Some tools for lifting the patent data treasure

Filed under: Deduplication,Patents,Record Linkage,Text Mining — Patrick Durusau @ 11:57 am

Some tools for lifting the patent data treasure by by Michele Peruzzi and Georg Zachmann.

From the post:

…Our work can be summarized as follows:

  1. We provide an algorithm that allows researchers to find the duplicates inside Patstat in an efficient way
  2. We provide an algorithm to connect Patstat to other kinds of information (CITL, Amadeus)
  3. We publish the results of our work in the form of source code and data for Patstat Oct. 2011.

More technically, we used or developed probabilistic supervised machine-learning algorithms that minimize the need for manual checks on the data, while keeping performance at a reasonably high level.

The post has links for source code and data for these three papers:

A flexible, scaleable approach to the international patent “name game” by Mark Huberty, Amma Serwaah, and Georg Zachmann

In this paper, we address the problem of having duplicated patent applicants’ names in the data. We use an algorithm that efficiently de-duplicates the data, needs minimal manual input and works well even on consumer-grade computers. Comparisons between entries are not limited to their names, and thus this algorithm is an improvement over earlier ones that required extensive manual work or overly cautious clean-up of the names.

A scaleable approach to emissions-innovation record linkage by Mark Huberty, Amma Serwaah, and Georg Zachmann

PATSTAT has patent applications as its focus. This means it lacks important information on the applicants and/or the inventors. In order to have more information on the applicants, we link PATSTAT to the CITL database.

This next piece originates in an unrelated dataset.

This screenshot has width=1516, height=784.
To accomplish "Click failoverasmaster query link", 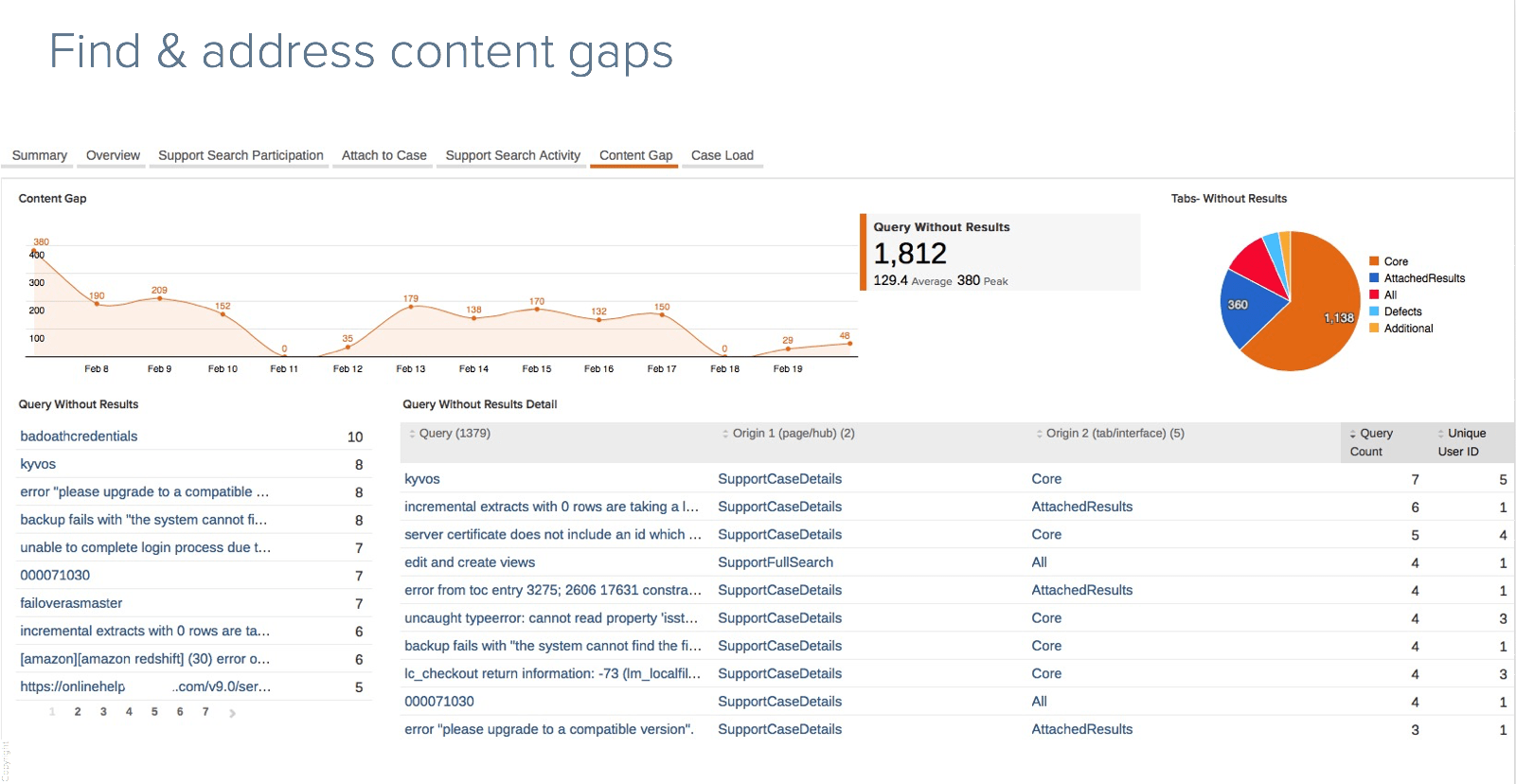I will [71, 603].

This way the patenting behaviour can be linked to climate policy. Because of the structure of the data, we can adapt the deduplication algorithm to use it as a matching tool, retaining all of its advantages.

Remerge: regression-based record linkage with an application to PATSTAT by Michele Peruzzi, Georg Zachmann, Reinhilde Veugelers

We further extend the information content in PATSTAT by linking it to Amadeus, a large database of companies that includes financial information. Patent microdata is now linked to financial performance data of companies. This algorithm compares records using multiple variables, learning their relative weights by asking the user to find the correct links in a small subset of the data. Since it is not limited to comparisons among names, it is an improvement over earlier efforts and is not overly dependent on the name-cleaning procedure in use. It is also relatively easy to adapt the algorithm to other databases, since it uses the familiar concept of regression analysis.

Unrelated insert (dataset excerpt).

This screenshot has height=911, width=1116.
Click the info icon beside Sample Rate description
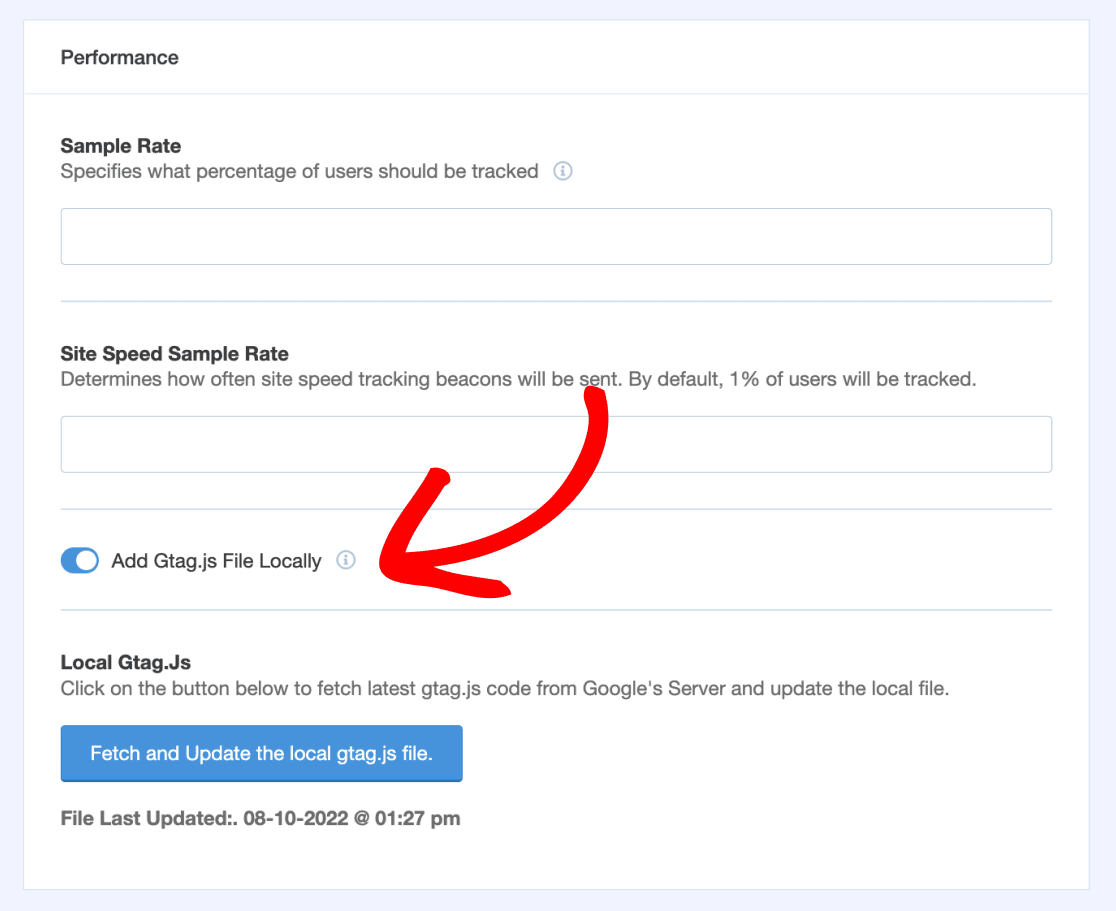click(563, 171)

Record linkage is a form of merging that originated in epidemiology in the late 1940’s. To “link” (read merge) records across different formats, records were transposed into a uniform format and “linking” characteristics chosen to gather matching records together. A very powerful technique that has been in continuous use and development ever since.

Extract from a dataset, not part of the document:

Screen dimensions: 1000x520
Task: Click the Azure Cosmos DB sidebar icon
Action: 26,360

One major different with topic maps is that record linkage has undisclosed subjects, that is the subjects that make up the common format and the association of the original data sets with that format. I assume in many cases the mapping is documented but it doesn’t appear as part of the final work product, thereby rendering the merging process opaque and inaccessible to future researchers. All you can say is “…this is the data set that emerged from the record linkage.”

Sufficient for some purposes but if you want to reduce the 80% of your time that is spent munging data that has been munged before, it is better to have the mapping documented and to use disclosed subjects with identifying properties.

Having said all of that, these are tools you can use now on patents and/or extend them to other data sets. The disambiguation problems addressed for patents are the common ones you have encountered with other names for entities.

If a topic map underlies your analysis, the less time you will spend on the next analysis of the same information. Think of it as reducing your intellectual overhead in subsequent data sets.

Income – Less overhead = Greater revenue for you. 😉

PS: Don’t be confused, you are looking for EPO Worldwide Patent Statistical Database (PATSTAT). Naturally there is a US organization, http://www.patstats.org/ that is just patent litigation statistics.

PPS: Sam Hunting, the source of so many interesting resources, pointed me to this post.